Закипая от злости и все больше мрачнея, он поведал о том, что же произошло. Для запуска такого огромного энергоблока на жидком топливе, как Большой Лил, в составе паротурбинной электростанции была разработана соответствующая детальная процедура. Отвечавший за это оператор прошел специальный курс обучения и, следя за показаниями многочисленных приборов, должен был действовать строго по инструкции. Любая спешка при этом запрещалась. Обычно на весь процесс запуска отводилось несколько часов.
Как и на всех аналогичных типах генераторов, на Большом Лиле вначале запускался паровой котел. В котле на разной высоте были установлены кольца пушек-горелок, распылявших топливо. Оператор включал их со своего дистанционного пульта. Кольца вступали в работу последовательно, одно за другим, начиная с самого нижнего. В целях безопасности запрещалось зажигать горелки верхнего яруса до включения ниже расположенных горелок. Сегодня же, не сверившись с показаниями приборов, оператор решил, что нижнее кольцо топливных пушек уже зажжено, и ошибся. Когда заработали горелки на высоких ярусах, на самом нижнем уровне продолжалась подача холодного топлива, которое скапливалось на днище котла. Контакт мазута с паром, видимо, и привел к взрыву.
— Я думал, там была предусмотрена автоматическая блокировка… — начал было Ним.
— Проклятие! Разумеется, она там есть. — Казалось, что Паулсен вот-вот разрыдается. — И предназначена она именно для того, чтобы предотвратить как раз то, что случилось.

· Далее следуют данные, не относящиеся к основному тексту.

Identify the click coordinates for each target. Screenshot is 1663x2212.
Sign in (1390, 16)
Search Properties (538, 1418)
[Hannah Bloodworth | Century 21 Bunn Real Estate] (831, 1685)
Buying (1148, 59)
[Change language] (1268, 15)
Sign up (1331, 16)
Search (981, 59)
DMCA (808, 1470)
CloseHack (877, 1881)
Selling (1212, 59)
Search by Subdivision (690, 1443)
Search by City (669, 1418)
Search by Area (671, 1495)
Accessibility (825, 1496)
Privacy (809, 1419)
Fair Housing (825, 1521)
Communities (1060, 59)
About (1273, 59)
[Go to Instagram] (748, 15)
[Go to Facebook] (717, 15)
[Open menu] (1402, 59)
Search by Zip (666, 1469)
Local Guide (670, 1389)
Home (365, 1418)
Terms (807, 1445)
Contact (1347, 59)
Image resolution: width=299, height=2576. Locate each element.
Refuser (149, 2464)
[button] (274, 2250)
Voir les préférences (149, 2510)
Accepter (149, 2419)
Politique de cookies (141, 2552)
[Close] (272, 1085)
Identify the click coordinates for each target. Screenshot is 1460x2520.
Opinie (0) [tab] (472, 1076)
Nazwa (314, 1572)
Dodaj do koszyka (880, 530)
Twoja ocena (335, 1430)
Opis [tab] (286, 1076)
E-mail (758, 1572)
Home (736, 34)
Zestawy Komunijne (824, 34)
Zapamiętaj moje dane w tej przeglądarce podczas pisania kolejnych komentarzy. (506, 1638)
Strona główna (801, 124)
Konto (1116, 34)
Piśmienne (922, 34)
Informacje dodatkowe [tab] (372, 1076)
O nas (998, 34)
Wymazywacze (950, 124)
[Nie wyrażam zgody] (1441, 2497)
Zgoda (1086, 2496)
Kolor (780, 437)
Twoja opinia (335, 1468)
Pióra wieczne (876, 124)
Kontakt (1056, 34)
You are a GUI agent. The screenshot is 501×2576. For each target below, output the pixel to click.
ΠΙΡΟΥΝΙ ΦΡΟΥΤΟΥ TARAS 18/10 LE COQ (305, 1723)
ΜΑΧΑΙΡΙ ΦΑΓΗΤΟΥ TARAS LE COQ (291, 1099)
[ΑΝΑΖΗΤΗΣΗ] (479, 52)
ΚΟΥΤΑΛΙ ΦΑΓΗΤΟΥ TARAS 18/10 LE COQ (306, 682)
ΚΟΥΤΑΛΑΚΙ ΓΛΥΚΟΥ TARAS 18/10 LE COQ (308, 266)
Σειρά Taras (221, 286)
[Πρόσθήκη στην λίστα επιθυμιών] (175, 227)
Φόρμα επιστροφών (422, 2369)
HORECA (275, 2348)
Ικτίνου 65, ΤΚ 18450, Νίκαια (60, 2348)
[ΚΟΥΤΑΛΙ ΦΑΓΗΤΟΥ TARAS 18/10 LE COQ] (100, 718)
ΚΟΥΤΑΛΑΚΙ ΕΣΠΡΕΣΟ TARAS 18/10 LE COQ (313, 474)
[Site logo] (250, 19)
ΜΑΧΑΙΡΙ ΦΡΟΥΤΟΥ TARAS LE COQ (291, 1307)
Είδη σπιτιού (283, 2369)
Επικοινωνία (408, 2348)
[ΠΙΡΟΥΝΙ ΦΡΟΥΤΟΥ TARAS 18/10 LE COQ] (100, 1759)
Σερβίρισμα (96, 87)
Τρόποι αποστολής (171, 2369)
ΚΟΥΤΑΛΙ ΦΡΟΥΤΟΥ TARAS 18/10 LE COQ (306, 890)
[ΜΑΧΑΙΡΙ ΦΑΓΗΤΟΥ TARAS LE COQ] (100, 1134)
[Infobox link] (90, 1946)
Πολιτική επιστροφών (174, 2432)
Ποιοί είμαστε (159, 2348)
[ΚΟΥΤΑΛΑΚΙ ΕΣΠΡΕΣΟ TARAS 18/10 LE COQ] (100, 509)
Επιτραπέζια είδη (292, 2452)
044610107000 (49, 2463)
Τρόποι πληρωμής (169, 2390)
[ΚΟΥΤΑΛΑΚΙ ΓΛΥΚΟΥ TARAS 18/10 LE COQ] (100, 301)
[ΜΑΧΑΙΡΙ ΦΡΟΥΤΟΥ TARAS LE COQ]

Но ты ведь ни за что не поверишь — это идиот-оператор собственноручно отключил блокировочное устройство. Сказал, что решил запустить агрегат побыстрее.
— Боже праведный! — Ним мог понять гнев и раздражение Паулсена. — И что же, в итоге большие разрушения?
— Еще какие. Почти полностью разрушен котел и еще большая часть системы трубопроводов.
Ним тихо присвистнул в знак сочувствия Паулсену. Однако он понимал, что четырех месяцев ремонтникам не хватит.
— Это все меняет, Рей, — сказал Ним, — особенно в отношении периодических отключений электроэнергии.
— Можно подумать, что мне это неизвестно!